Stored data:
----

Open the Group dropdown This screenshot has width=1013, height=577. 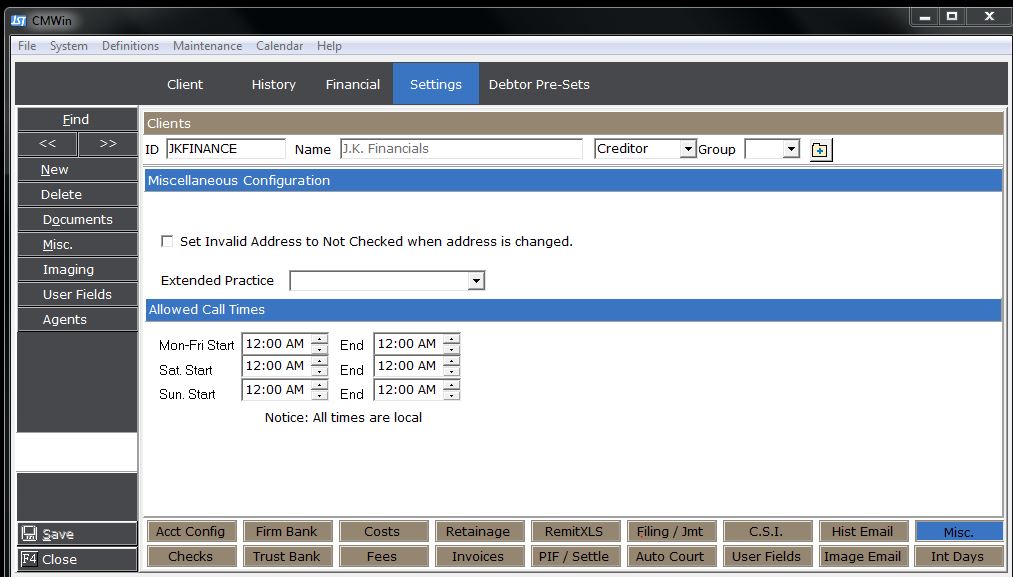791,150
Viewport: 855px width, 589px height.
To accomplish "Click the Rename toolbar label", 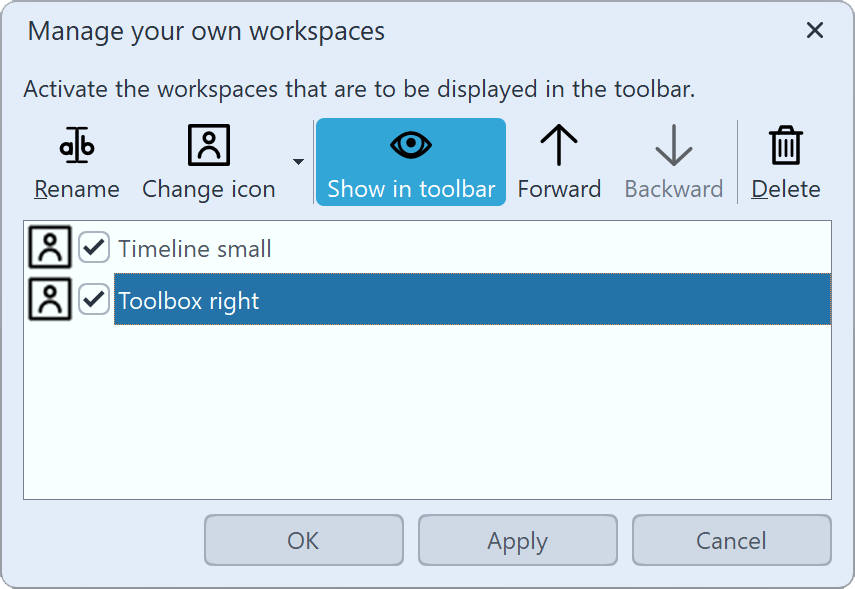I will 77,188.
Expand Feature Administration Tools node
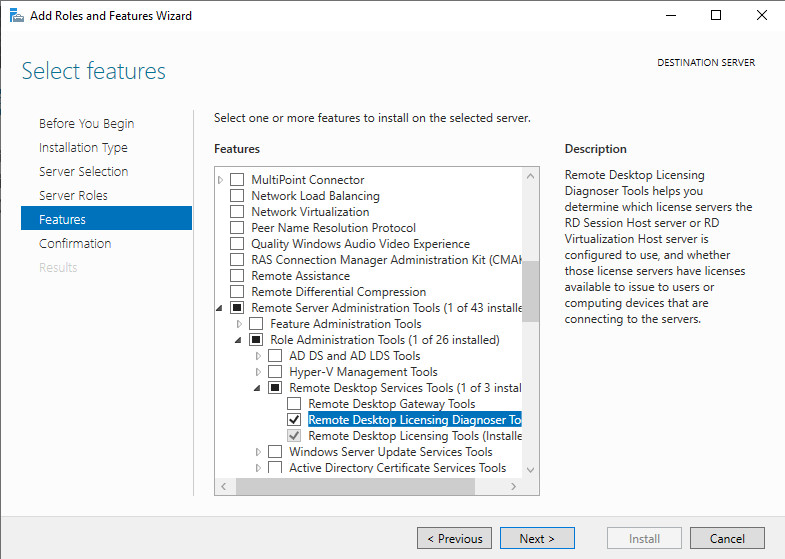Screen dimensions: 785x559 (239, 324)
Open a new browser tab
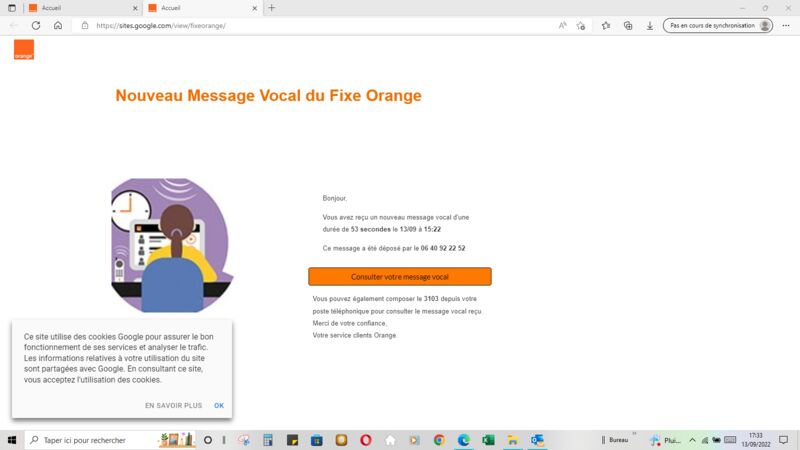This screenshot has height=450, width=800. pos(271,7)
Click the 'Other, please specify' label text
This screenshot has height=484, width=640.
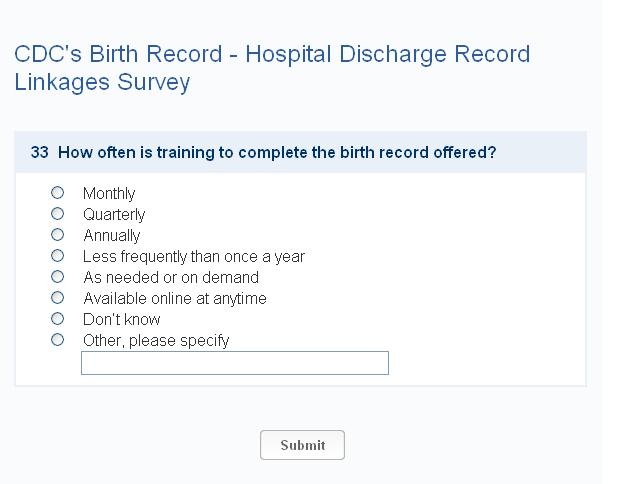click(x=156, y=341)
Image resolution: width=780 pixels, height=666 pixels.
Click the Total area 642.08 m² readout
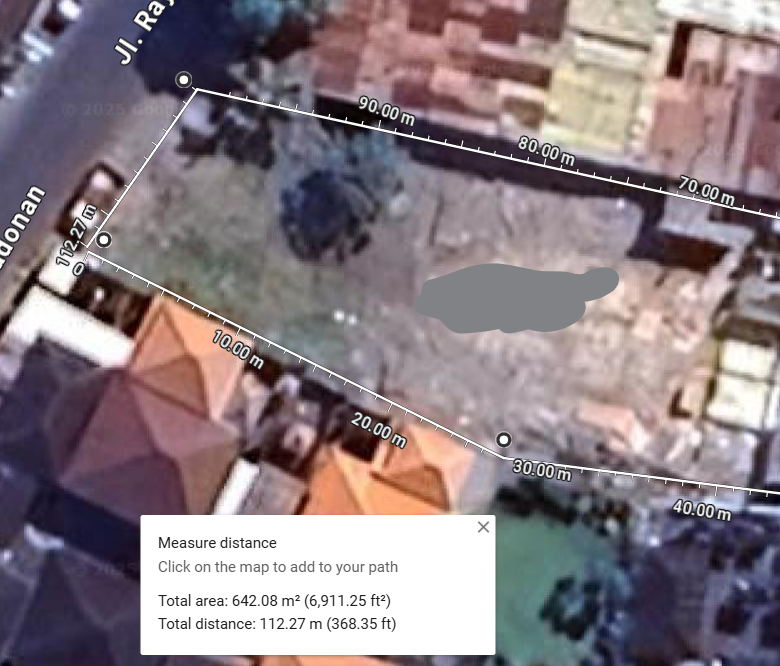coord(274,601)
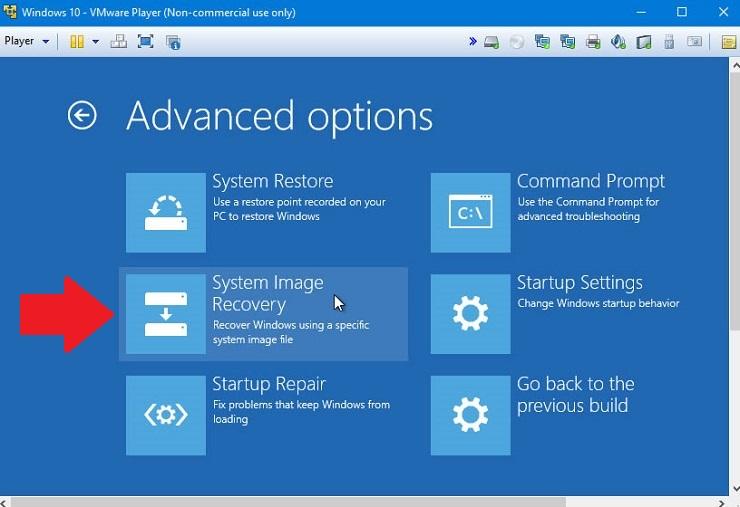Viewport: 740px width, 507px height.
Task: Expand the power options arrow beside pause
Action: (96, 41)
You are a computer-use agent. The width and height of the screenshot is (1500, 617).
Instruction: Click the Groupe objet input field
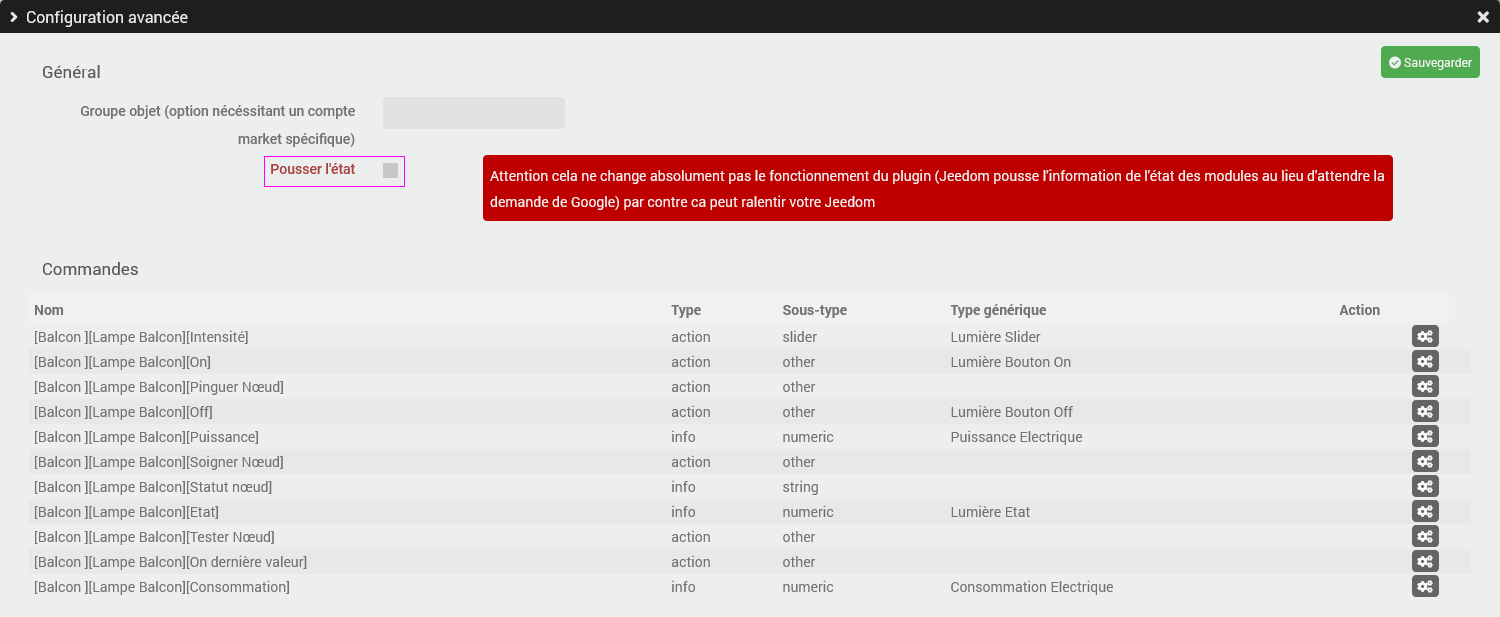474,113
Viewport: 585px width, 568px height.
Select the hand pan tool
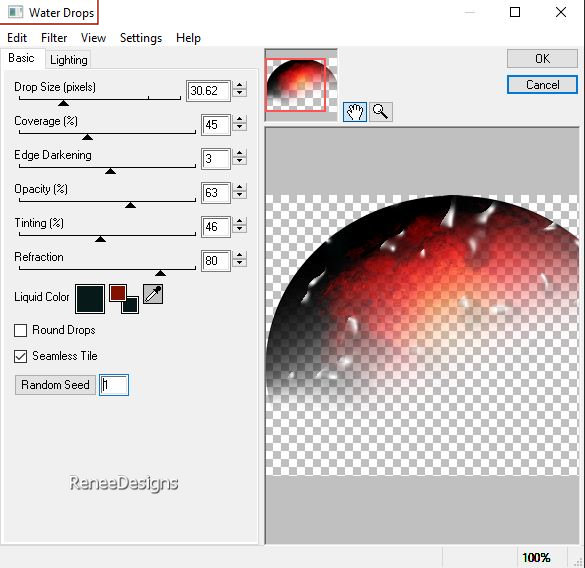tap(354, 112)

----

*What is expected*:
The copy you give must run from the line containing "You are a computer-use" through the last line of the records, exactly, with the pictures left out.

*Solution for this task*:
You are a computer-use agent. The width and height of the screenshot is (1500, 617).
Instruction: Click the Groupe objet input field
474,113
Viewport: 585px width, 568px height.
Select the hand pan tool
tap(354, 112)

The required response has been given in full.